大まかに図8を参照すると、検出システム10が、各々のセンサ110に作用する力を測定するように構成されたコントローラ130又は測定装置を含んでいる。コントローラ又は測定装置は、通常は、信号源(例えば、電圧又は電流源)と、センサ110の出力(例えば、電圧又は電流)を測定するための測定回路と、センサ110の出力電流又は出力電圧を力の値へと変換するための処理回路と、センサ110の出力を力の値へと変換するためのプログラムを保存するとともに、測定されたセンサ110の出力及び/又は力の値を記録するためのメモリとを備えている。コントローラ又は測定装置は、導体111、112及びポート140によって、各々のセンサシート100の各々のセンサ110へと電気的に接続される。コントローラ又は測定装置は、各々のセンサ110へと電気信号を送信し、各々のセンサ110から信号を受信し、各々のセンサ110から受信した信号を記録及び処理するように構成される。より詳しくは、コントローラ又は測定装置が、約1ミリアンペアの電流の約10ボルトのDC信号を、入力導体111を通って各々のセンサ110へと選択的に生成する。次いで、コントローラ又は測定装置は、出力導体112によって各々のセンサ110について戻りの信号を受信し、これが1000Hzのサンプリングレートで記録される。他の典型的な実施形態によれば、信号を、より高い電圧又はより低い電圧(例えば、約3〜24ボルトの間)や、より大きい電流又はより小さい電流(例えば、約100マイクロアンペア〜1ミリアンペアの間)で送信でき、より高いサンプリングレート又はより低いサンプリングレートで記録することができる。

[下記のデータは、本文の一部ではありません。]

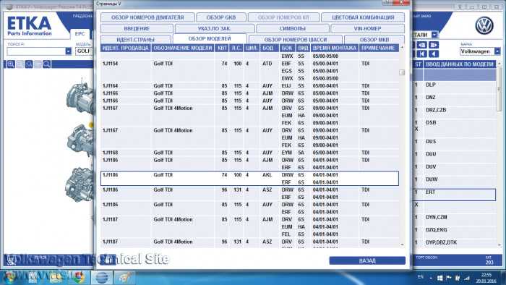Screen dimensions: 506x285
Task: Open the ЦВЕТОВАЯ КОМБИНАЦИЯ tab
Action: [363, 17]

次いで、コントローラ又は測定装置は、入力及び出力信号を比較し、各々のセンサ全体の電圧を割り出し、これが記録され、該当の荷重を割り出すために処理される。例えば、センサ110に作用する力が皆無又は殆ど無い場合、センサ110は、ほぼ完全な絶縁体として振る舞い、完全又はほぼ完全な電圧低下がセンサ110全体で測定される。例えばセンサ110に大きな力が作用している場合、センサ110は、ほぼ完全な導体として振る舞い、センサ110全体で測定される電圧低下は皆無又は不完全である。例えばセンサ110に中間的な力が作用する場合、センサ110は不完全な抵抗/導体として振る舞い、或る程度の電圧低下がセンサ110全体で測定される。各々110のセンサ全体で測定される電圧及びセンサ110の特有の抵抗−力の特性に基づき、コントローラ又は測定装置は、センサ110全体の電圧を処理してセンサ110に作用する力を割り出す。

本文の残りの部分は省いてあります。